_HOW TO COMPLETE THIS TASK_
Set down the entries below exactly; drop the pictures.

________________

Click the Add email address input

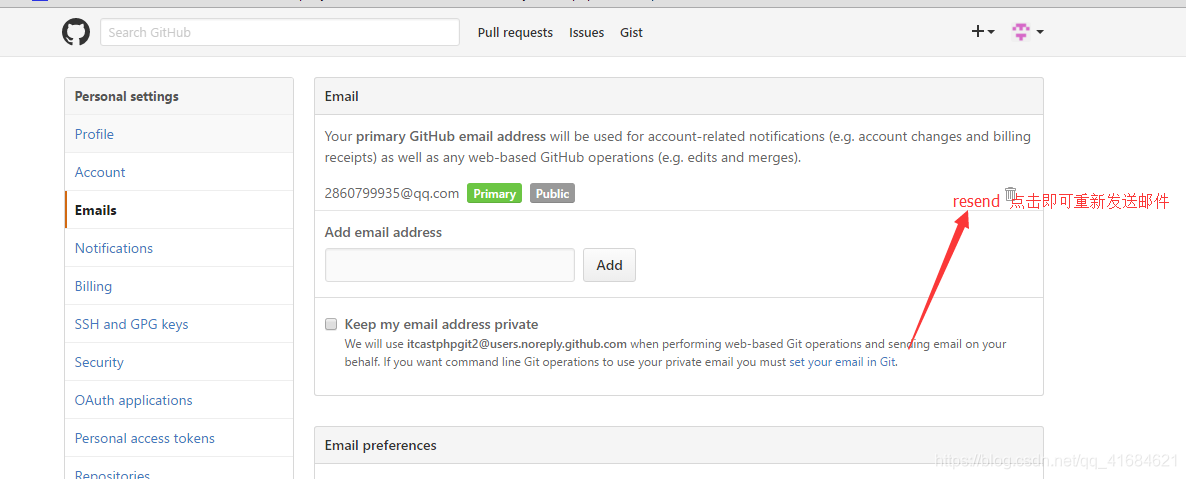pos(450,265)
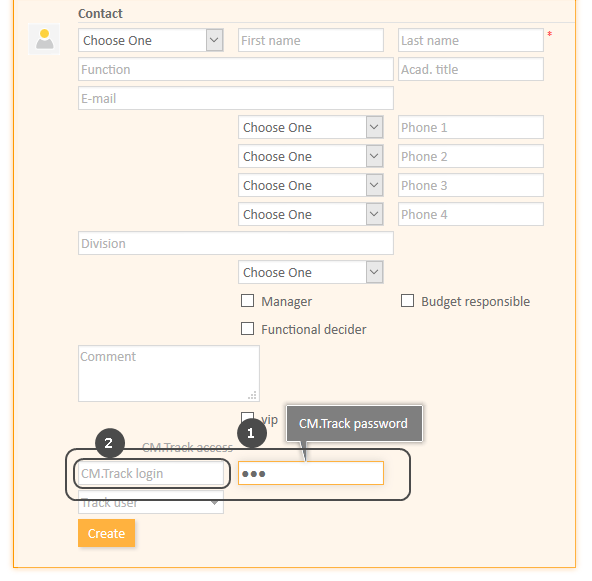The image size is (592, 581).
Task: Click the contact person avatar icon
Action: click(44, 39)
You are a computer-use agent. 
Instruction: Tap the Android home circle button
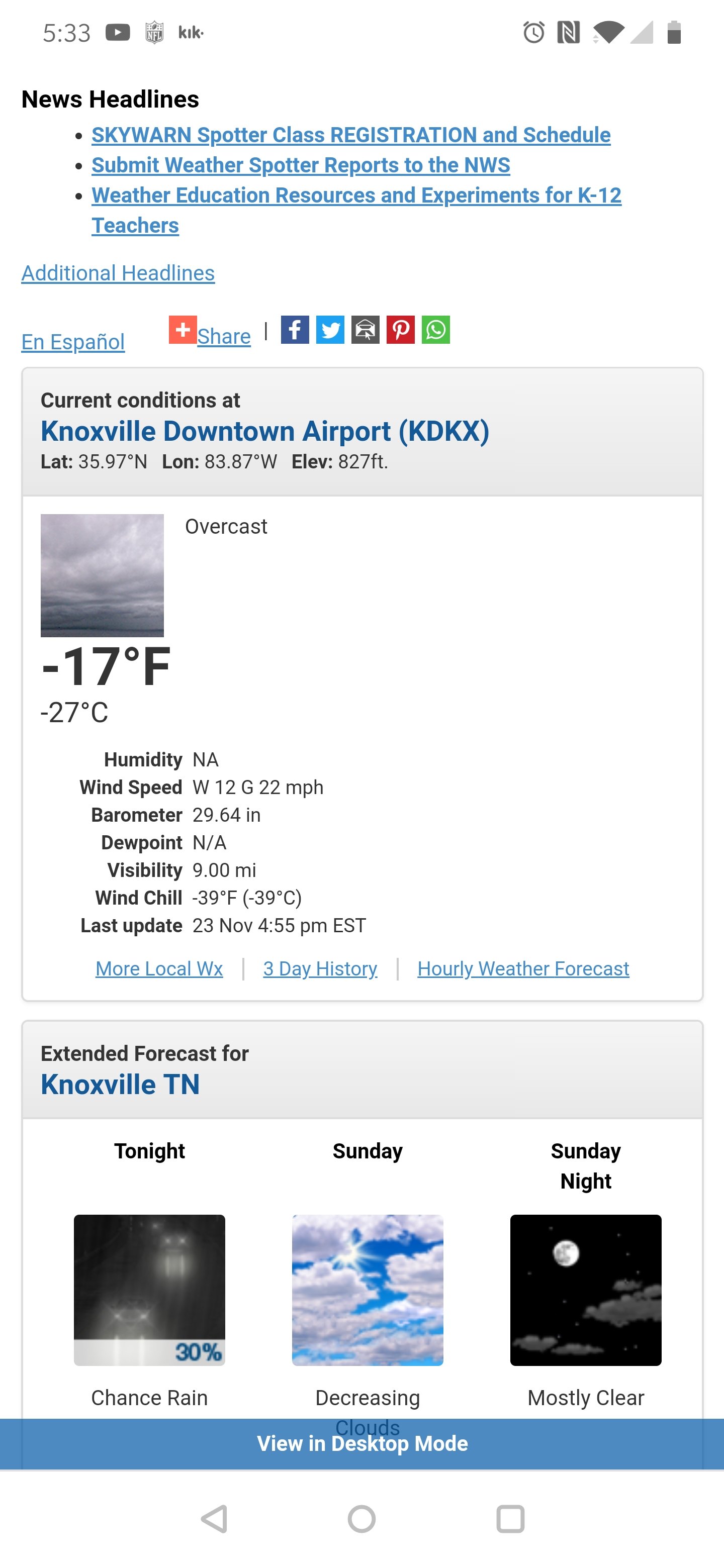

________________

_TASK SOLUTION_
Click the Add email address input

pos(450,265)
The image size is (592, 581).
Task: Click the contact person avatar icon
Action: click(44, 39)
You are a computer-use agent. 
Instruction: Tap the Android home circle button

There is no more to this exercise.